# start of SUPPLIED PASSAGE

August 23rd, 2011 · earthquakes, technology

Earlier this afternoon I had a meeting in my office with one of my staff to go over a number of difficult issues.

We went back and  forth over a number of topics. I, of course was up at my whiteboard drawing things on it and proving key points with insight and wit, or I suppose using the fact that I was the senior person in the office to dominate some of the conversation.

Suddenly my office, on the second floor of our four floor office building, started to move up and down and shift seemingly back and forth. I  had no idea as to what was going on.

If I might digress for a bit, the human mind, or at least mine, tries to interpret completely unexpected events by relating them to something familiar. Many years ago at our previous house in a neighborhood that backed on a small park. I was reading and happened to look out the window. “Funny”, I thought, “when did my wife buy a deer statue to decorate our back yard with.”  It seemed so large for something Ellen would get. Of course then the head of the deer statue leaned down and munched on a plant in our yard.

Back in my office, the only thought that occurred to me was that the floor felt like it would suddenly collapse, but then among the longest 20-25 seconds of my life stopped when the floor stopped shifting.

My staff person and I looked at each other, he said “What was that?”. We opened the door and looked in the hallway to see everyone else in the office milling around. Showing the executive decision making ability that I was hired to demonstrate as the COO at Powertek, I walked out the office door and down the one flight of stairs to the outside, moving away from anything that might fall on me.

# end of SUPPLIED PASSAGE
# start of MATERIAL SUPPLIED

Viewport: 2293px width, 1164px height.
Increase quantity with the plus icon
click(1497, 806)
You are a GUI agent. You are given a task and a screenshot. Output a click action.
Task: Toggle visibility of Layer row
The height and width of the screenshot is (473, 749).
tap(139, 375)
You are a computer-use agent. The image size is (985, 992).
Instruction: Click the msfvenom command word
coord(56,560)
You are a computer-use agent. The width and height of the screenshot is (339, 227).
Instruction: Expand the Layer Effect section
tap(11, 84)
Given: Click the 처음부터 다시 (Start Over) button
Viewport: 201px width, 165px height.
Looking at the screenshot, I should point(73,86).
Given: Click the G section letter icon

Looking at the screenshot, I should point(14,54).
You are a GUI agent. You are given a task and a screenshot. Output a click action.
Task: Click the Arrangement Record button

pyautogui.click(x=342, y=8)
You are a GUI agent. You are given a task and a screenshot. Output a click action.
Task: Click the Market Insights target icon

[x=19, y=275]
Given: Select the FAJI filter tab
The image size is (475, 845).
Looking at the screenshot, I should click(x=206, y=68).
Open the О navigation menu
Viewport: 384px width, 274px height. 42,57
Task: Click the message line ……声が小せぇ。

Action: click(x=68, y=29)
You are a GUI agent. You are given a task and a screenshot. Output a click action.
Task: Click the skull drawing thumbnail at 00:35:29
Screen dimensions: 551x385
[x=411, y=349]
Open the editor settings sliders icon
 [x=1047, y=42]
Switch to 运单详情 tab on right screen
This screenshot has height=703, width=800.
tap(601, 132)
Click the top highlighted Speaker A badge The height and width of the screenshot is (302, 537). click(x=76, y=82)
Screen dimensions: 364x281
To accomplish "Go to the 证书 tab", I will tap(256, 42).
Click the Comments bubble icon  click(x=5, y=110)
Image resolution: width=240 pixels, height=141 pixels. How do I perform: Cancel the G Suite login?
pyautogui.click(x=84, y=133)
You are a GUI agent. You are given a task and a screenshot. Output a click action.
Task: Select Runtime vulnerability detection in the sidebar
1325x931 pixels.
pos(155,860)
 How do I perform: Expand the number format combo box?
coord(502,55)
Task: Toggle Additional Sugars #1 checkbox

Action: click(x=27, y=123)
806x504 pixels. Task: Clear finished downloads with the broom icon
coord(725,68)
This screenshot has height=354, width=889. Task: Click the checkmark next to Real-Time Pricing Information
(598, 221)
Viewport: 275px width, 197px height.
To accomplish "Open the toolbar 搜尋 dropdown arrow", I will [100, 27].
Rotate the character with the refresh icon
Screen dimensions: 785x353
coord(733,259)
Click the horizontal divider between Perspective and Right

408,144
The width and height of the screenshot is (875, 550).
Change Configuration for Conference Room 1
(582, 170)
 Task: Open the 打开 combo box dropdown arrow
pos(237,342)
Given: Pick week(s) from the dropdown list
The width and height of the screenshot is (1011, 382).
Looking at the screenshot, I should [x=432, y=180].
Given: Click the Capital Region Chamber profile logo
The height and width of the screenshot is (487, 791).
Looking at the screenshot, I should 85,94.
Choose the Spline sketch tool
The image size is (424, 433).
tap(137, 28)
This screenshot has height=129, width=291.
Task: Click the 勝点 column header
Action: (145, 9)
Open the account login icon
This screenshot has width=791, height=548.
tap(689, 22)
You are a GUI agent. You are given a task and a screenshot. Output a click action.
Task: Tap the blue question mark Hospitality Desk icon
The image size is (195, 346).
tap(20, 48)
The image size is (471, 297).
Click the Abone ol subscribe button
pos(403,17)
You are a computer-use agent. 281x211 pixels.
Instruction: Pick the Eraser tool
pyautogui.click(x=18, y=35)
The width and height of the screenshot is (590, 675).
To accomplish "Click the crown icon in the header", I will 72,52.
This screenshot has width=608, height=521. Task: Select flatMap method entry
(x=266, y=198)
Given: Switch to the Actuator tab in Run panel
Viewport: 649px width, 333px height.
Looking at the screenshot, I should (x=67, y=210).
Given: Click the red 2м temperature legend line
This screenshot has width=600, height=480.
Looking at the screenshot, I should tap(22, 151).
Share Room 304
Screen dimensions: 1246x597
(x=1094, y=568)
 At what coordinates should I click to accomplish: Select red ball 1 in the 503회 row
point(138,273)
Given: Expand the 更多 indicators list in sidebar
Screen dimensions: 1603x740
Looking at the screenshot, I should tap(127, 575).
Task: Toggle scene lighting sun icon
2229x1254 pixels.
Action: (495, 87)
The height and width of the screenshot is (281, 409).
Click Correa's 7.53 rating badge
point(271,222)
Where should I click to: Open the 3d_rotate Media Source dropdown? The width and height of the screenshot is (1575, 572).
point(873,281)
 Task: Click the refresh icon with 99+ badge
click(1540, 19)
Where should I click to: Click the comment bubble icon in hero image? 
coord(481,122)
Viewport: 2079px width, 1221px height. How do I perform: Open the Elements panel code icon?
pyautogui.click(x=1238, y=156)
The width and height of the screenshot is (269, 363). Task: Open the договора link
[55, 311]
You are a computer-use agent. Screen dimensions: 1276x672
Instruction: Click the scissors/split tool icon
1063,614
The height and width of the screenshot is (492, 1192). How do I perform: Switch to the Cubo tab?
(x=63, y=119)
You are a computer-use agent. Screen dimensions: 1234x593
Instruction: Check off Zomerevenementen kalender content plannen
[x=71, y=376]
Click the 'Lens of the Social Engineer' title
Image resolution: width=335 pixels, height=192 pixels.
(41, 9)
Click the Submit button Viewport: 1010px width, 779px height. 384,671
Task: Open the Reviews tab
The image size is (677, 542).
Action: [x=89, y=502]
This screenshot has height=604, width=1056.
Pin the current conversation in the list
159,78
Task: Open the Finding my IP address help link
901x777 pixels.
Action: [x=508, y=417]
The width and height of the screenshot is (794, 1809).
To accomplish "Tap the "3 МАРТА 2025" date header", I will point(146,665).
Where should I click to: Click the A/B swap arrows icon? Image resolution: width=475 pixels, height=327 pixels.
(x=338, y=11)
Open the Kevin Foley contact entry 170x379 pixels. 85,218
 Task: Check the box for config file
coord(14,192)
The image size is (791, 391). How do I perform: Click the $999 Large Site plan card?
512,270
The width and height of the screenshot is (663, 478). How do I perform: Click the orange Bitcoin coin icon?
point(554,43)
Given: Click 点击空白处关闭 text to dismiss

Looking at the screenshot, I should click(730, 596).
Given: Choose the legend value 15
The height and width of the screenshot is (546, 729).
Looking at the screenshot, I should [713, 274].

# end of MATERIAL SUPPLIED

= PROMPT A =
In the earthquake post, retype the passage between "Suddenly my office, on" and "floor stopped shifting.", inclusive.
= PROMPT B =
Answer these from the earthquake post:
(i) On which floor of the office building was the writer's office?
(ii) What did the writer at first take the animal in the back yard to be?
(iii) What position does the writer hold at Powertek?

= CORRECT RESPONSE A =
Suddenly my office, on the second floor of our four floor office building, started to move up and down and shift seemingly back and forth. I  had no idea as to what was going on.

If I might digress for a bit, the human mind, or at least mine, tries to interpret completely unexpected events by relating them to something familiar. Many years ago at our previous house in a neighborhood that backed on a small park. I was reading and happened to look out the window. “Funny”, I thought, “when did my wife buy a deer statue to decorate our back yard with.”  It seemed so large for something Ellen would get. Of course then the head of the deer statue leaned down and munched on a plant in our yard.

Back in my office, the only thought that occurred to me was that the floor felt like it would suddenly collapse, but then among the longest 20-25 seconds of my life stopped when the floor stopped shifting.

= CORRECT RESPONSE B =
(i) The second floor of a four-floor building.
(ii) A deer statue.
(iii) COO.